[WIP] Homopolymer gap cost

Table of Contents

What do we actually want?
What can we compute
Possible definitions
Linear costs
Affine costs

A typical error in ONT reads is that for (long?) runs of the same character (homopolymers), the read may report an incorrect number of copies of the character. One way to work around this during alignment is by doing homopolymer compression (see e.g (NO_ITEM_DATA:hicanu-nurk2020)), where repeated copies (runs) of a character are replaced by a single copy.

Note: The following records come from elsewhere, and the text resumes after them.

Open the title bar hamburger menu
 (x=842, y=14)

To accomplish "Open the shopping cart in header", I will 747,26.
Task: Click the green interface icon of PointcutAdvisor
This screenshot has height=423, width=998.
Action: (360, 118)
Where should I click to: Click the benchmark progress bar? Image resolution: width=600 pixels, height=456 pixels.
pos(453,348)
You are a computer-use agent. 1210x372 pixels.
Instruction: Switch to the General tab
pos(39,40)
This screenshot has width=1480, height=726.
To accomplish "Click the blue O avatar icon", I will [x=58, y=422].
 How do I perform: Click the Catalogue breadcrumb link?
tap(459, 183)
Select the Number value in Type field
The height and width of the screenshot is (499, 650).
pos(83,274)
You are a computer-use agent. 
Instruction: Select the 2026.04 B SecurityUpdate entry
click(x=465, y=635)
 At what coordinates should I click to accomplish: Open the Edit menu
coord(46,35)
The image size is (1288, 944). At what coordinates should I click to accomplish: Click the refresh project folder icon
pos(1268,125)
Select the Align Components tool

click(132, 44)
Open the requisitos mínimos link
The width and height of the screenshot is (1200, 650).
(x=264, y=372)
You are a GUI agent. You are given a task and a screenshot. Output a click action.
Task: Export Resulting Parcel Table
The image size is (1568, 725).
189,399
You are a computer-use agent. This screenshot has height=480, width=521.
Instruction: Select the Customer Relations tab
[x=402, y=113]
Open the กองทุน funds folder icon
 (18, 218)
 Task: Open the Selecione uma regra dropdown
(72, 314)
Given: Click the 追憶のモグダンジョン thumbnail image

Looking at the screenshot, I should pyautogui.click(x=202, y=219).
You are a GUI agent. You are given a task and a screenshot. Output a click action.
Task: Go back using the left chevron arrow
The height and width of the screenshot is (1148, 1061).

In a discussion with Sergey Nurk and Pesho Ivanov, the idea came up to introduce a new type of mutation for pairwise alignment that accounts for this type of errors.

This posts goes over some possible implementations of this idea. Further work will be needed to choose the right one and find good parameters for the actual discrepancy between real and observed homopolymer lengths (e.g. Fig. 9 of (Delahaye and Nicolas 2021)).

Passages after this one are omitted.